2 GPU Computing History

GPUs were first used for general purpose computation around 1999-2000 in order to take advantage of their superior floating point performance. However, no specialized languages like CUDA existed at that time, which meant scientific codes had to be written in graphics languages like OpenGL and algorithms had to be mapped to graphics operations (textures, vertex transformations, drawing polygons and triangle, etc...). The CUDA architecture is NVIDIA's attempt to provide a true general purpose programming language for general purpose graphics processing unit programming (GPGPU).

3 GPU Architecture

Modern CPUs are multi-core devices with (typically) 4 to 8 cores. Modern GPUs are many-core devices with as many as 512 cores.

CPU GPU Hardware Comparison
CPU GPU Hardware Comparison [1]

4 CUDA Language

CUDA code written to execute on the GPU is grouped into kernels, which are executed in parallel on the GPU by hundreds of individual light weight threads. Each thread executes the same code and has access to a thread id which it uses to calculate array indexes and make flow control decisions. On the surface, this approach is similar to MPI, where individual nodes execute the same code and user their node id to determine what data to access and what actions to perform.

Hardware to synchronize and share data between individual cores is complicated and expensive, especially in GPUs with hundreds of cores. To make this problem tractable, CUDA groups kernel threads into blocks of up to 512 threads. The threads in an individual blocks can pass data through fast shared memory, and can synchronize execution using __syncthreads(). In addition to simplifying chip hardware, this design makes CUDA algorithms highly scalable. As GPUs are created with more and more cores, additional blocks of threads can be launched to achieve higher degrees of parallelism without affecting the underlying algorithm.

4.1 Memory Hierarchy

CUDA uses three levels of memory. The smallest and fastest are registers. Registers are accessible only by a single thread, are stored directly on the chip, and offer very fast access time.

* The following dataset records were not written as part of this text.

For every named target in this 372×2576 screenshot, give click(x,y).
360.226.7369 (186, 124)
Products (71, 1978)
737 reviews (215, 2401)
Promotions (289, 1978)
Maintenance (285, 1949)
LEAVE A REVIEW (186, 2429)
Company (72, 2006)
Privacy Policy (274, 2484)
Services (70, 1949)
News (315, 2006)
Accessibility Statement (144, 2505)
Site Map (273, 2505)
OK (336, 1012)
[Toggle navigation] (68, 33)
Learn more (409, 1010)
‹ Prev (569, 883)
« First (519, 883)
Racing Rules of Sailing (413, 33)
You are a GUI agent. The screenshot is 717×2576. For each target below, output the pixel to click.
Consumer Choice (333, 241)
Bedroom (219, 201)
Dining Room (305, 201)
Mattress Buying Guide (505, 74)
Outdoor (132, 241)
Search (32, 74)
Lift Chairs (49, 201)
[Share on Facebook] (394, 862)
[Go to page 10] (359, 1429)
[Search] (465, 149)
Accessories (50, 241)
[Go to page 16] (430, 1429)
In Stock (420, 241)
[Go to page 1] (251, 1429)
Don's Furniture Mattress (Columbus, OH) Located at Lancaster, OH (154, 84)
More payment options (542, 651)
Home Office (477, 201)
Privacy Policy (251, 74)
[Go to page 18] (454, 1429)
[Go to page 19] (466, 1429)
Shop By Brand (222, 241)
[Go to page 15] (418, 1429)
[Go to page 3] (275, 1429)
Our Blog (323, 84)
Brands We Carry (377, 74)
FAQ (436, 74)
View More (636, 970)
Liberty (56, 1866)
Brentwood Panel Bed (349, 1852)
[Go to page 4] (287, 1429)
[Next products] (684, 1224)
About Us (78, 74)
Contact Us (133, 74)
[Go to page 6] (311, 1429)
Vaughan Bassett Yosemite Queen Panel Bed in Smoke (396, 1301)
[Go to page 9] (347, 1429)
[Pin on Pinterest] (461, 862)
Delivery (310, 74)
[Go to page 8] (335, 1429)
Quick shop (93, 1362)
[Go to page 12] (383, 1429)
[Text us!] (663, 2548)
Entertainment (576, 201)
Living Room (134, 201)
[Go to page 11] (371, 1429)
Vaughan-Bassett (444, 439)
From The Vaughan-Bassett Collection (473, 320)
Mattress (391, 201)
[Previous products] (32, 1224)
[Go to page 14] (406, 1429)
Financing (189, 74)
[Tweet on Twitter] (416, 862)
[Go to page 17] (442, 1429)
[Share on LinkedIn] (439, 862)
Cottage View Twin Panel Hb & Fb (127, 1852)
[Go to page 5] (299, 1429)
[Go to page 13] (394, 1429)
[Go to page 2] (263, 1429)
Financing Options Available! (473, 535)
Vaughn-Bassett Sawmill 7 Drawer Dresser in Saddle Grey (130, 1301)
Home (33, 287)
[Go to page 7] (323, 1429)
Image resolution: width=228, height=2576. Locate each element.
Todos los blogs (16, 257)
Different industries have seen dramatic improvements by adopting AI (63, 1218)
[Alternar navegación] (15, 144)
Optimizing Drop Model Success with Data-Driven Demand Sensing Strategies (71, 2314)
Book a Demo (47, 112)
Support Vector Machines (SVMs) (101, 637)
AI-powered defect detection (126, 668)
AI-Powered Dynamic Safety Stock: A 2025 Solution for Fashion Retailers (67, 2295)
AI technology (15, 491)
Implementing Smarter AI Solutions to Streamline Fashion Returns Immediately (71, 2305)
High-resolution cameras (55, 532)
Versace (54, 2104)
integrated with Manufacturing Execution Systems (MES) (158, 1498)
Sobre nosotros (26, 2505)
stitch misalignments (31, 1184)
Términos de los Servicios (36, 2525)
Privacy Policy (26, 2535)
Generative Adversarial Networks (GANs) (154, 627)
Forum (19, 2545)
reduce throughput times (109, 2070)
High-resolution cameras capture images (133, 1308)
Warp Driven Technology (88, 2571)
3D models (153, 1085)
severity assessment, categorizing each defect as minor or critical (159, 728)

In CUDA kernels, local variables are automatically stored in registers with no additional syntax required. However, an array of more than four elements will be stored in global memory instead of in registers!

__global__ void kernel( )  
{
  int i = 0; // i will be stored in a GPU register
}

CUDA shared memory also exists directly on the chip and allows data to be passed within threads in the same block. Access times for shared memory are comparable to registers, but like registers, the amount of shared memory available is limited.

__global__ void kernel( )  
{
  // i is a 10 element array stored in shared memory
  // each block will have an independent copy of i
  // which the threads within that block will share
  __shared__ int i[10];
}

Finally, global memory exists off the chip and is accessible by both the GPU and CPU. Function parameters passed to the kernel are stored in global memory and the GPU reports results back to the GPU by writing to global memory. CUDA then provides function calls which allow the CPU to copy data from global memory into the CPU's address space, where it can be accessed like any other pointer.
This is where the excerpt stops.